The water didn't come from the sky. It came from the Barker and Addicks reservoirs in the middle of the night.

"In this case we had no time to react," said Jones.

He was lucky, water came close, but didn't come in. For 12 days, he was flooded in, 10 without power.

"Why can't we just have a type of emergency alert like an Amber Alert, we have those all the time, so why can't we do this?" said Greg Travis, Houston City Council District G.

Travis wants an automatic cell phone alert, so no one is surprised.

"It would have woken people up like those Amber Alerts do. They come on very loud and they would have told you get up, get out, take a look at this," said Travis.

"It would work, we all have cell phones today," said Jones.

Jones knows it wouldn't have stopped the water, but he says it could have minimized the damage.

"Any warning system that can broadcast across the board would certainly be better than nothing at all," said Jones.
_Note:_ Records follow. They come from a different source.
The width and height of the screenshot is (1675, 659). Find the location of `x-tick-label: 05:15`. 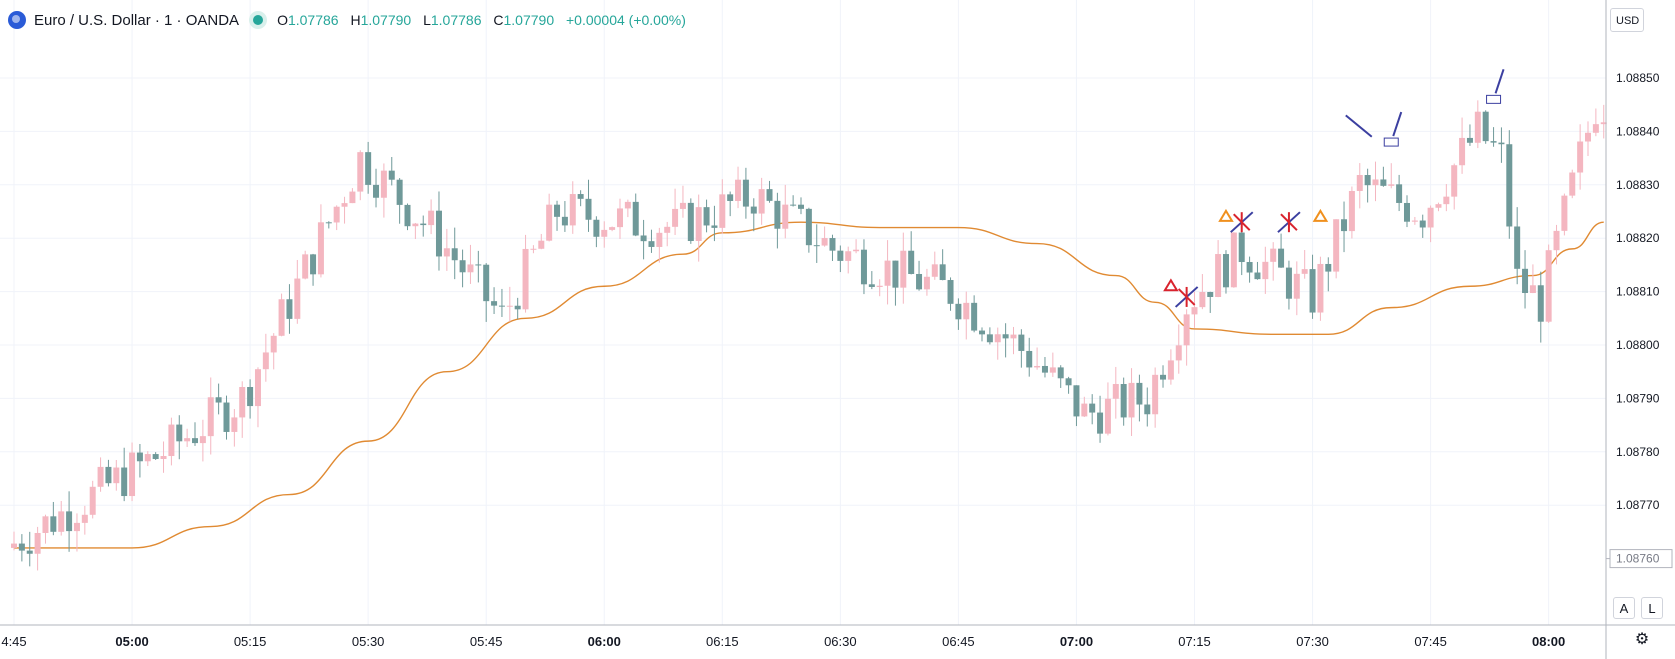

x-tick-label: 05:15 is located at coordinates (250, 642).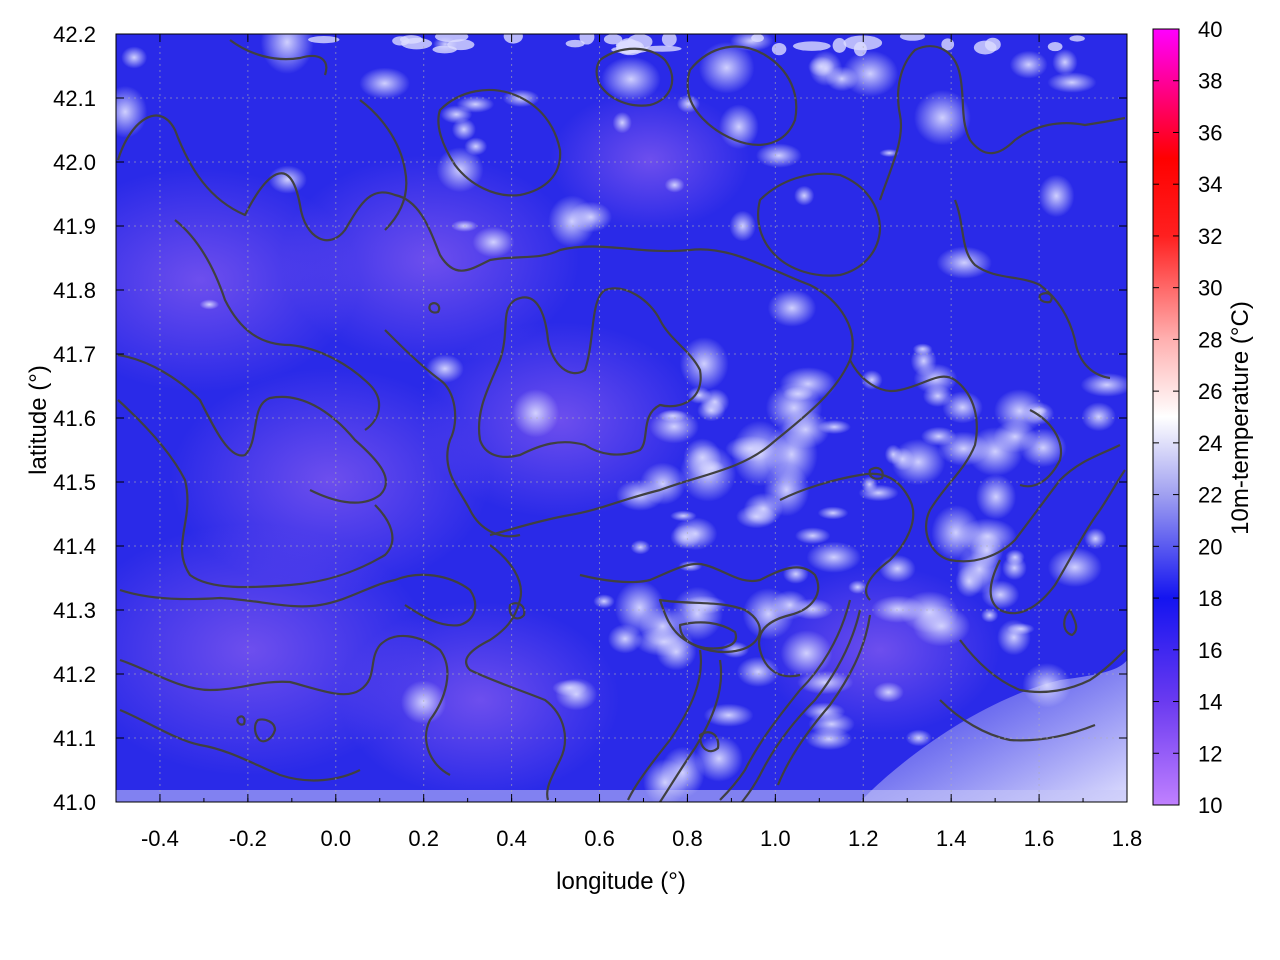 Image resolution: width=1280 pixels, height=960 pixels. I want to click on y-tick-label: 41.7, so click(74, 354).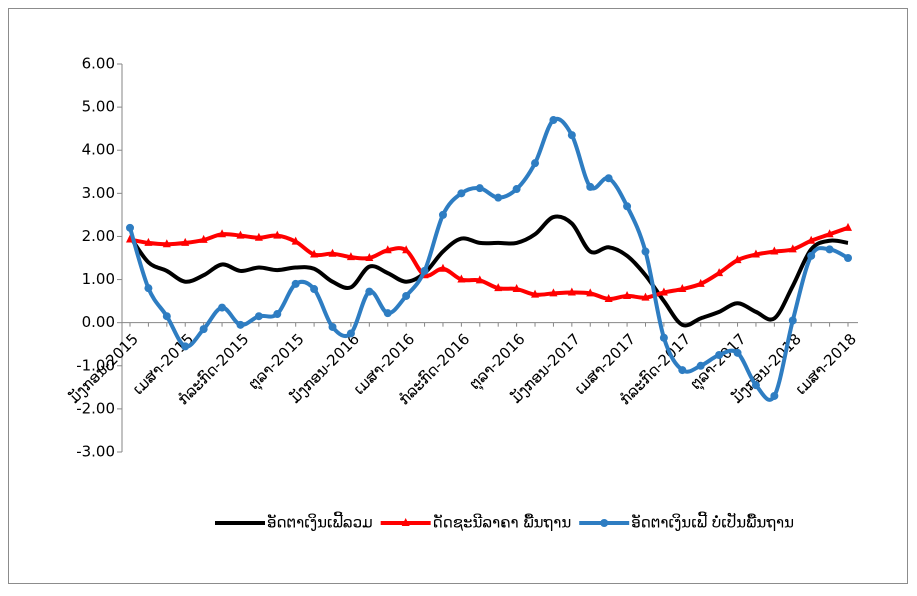 This screenshot has height=596, width=917. I want to click on y-tick-label: 1.00, so click(98, 279).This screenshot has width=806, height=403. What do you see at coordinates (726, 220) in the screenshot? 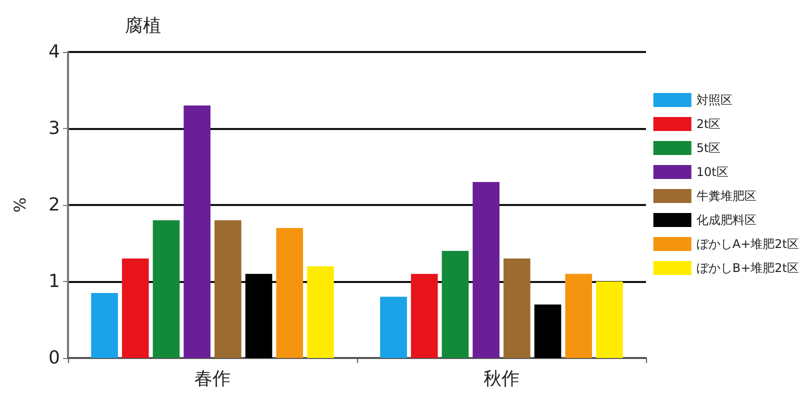
I see `legend-label: 化成肥料区` at bounding box center [726, 220].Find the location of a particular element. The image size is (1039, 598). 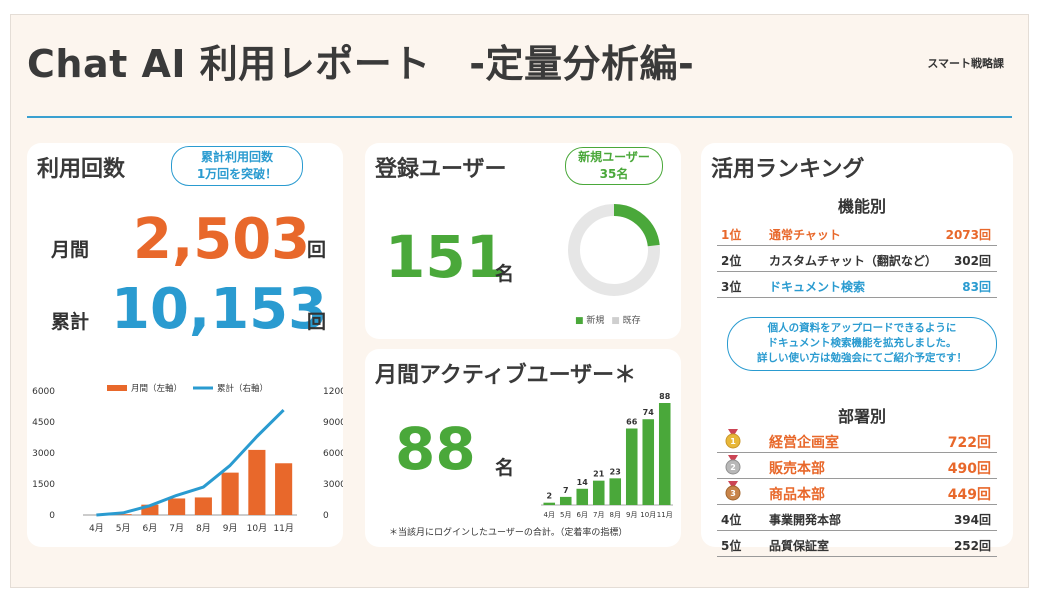

dept-rank-row-5: 5位 品質保証室 252回 is located at coordinates (857, 544).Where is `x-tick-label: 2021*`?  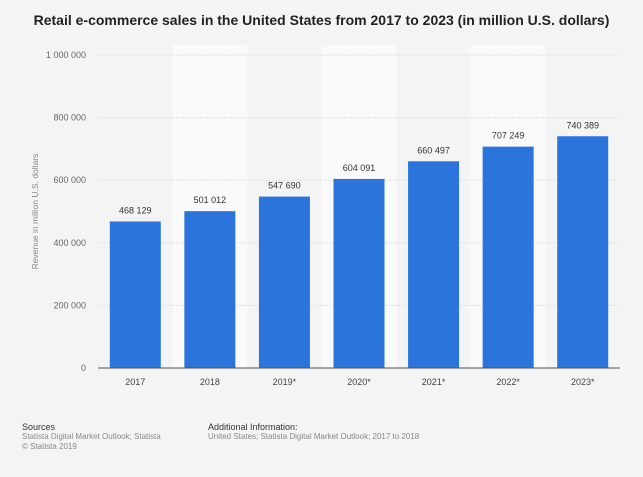 x-tick-label: 2021* is located at coordinates (434, 382).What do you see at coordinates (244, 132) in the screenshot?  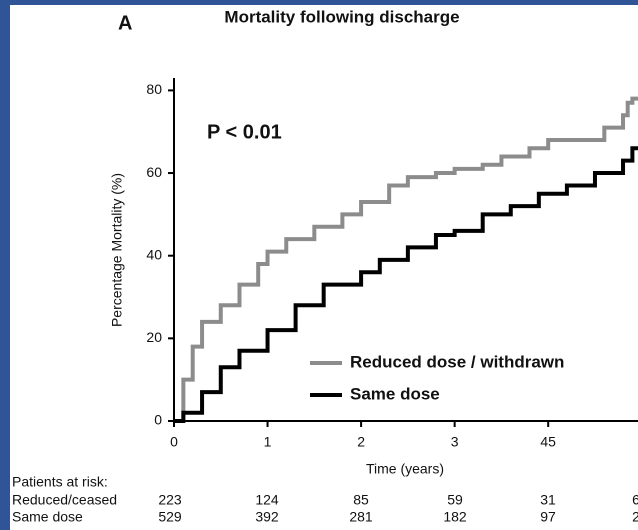 I see `annotation: P < 0.01` at bounding box center [244, 132].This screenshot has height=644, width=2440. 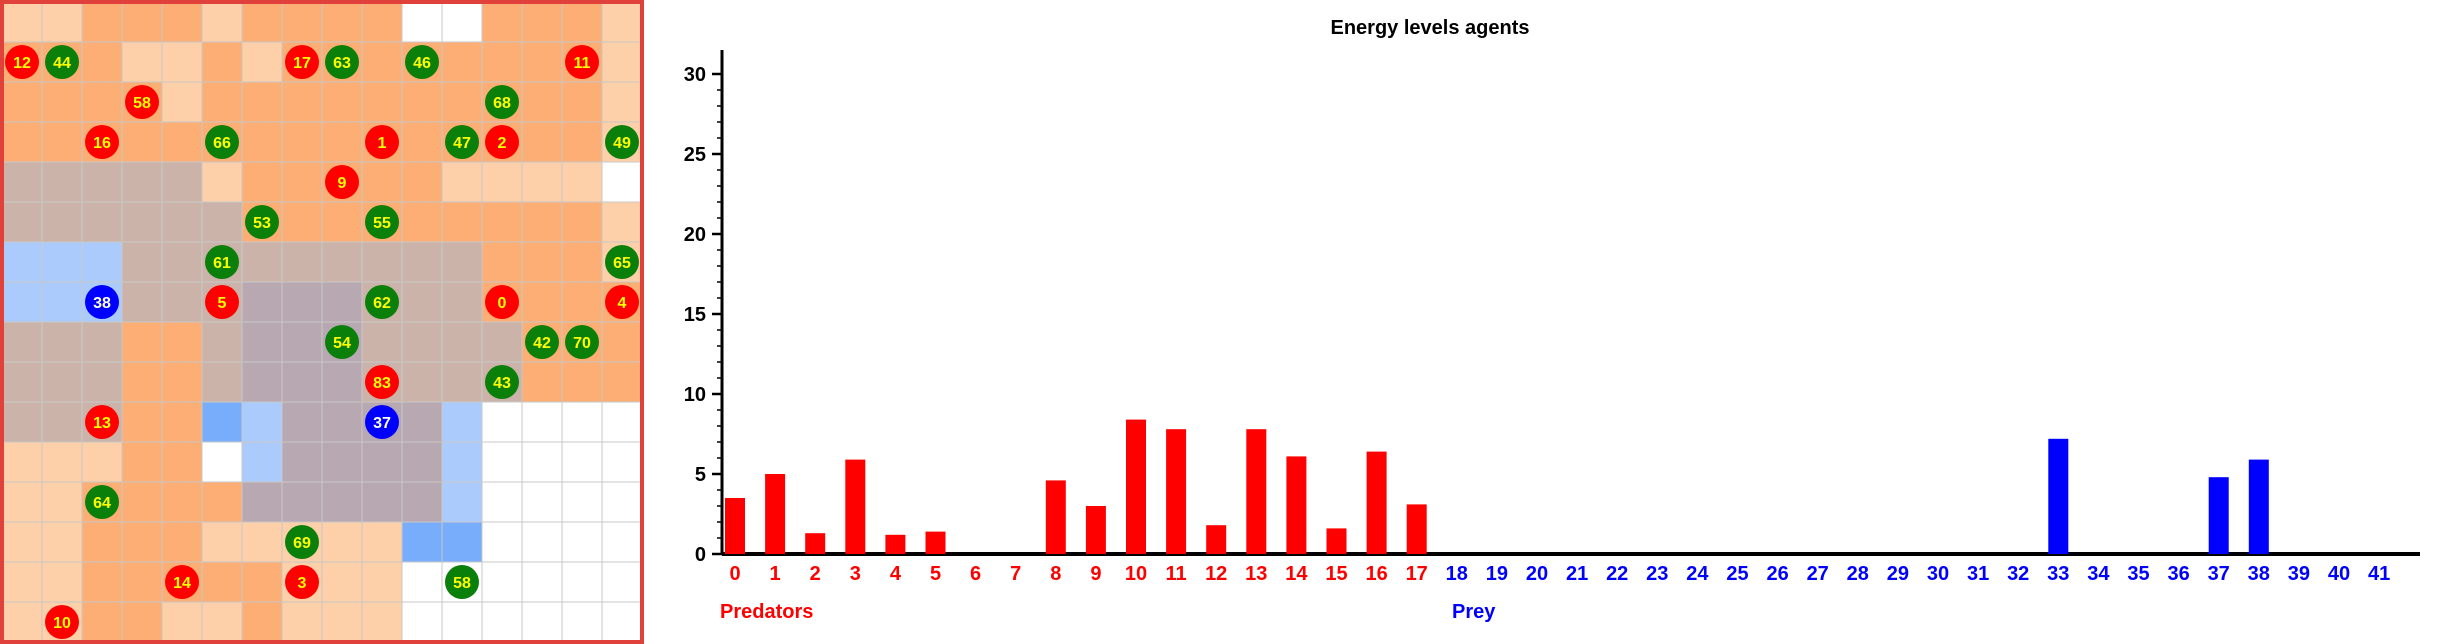 I want to click on agent-label: 1, so click(x=382, y=144).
Alerts can be sent out now, but they have to be 90 characters according to the FCC. County leaders we spoke to say they're fighting for more freedom, but the restrictions were too limited to send out alerts on the reservoir releases during Harvey. Officials expect the alerts to be expanded to a longer form of 360 characters, but it could take a year and a half before the changes at the federal level reach Houston.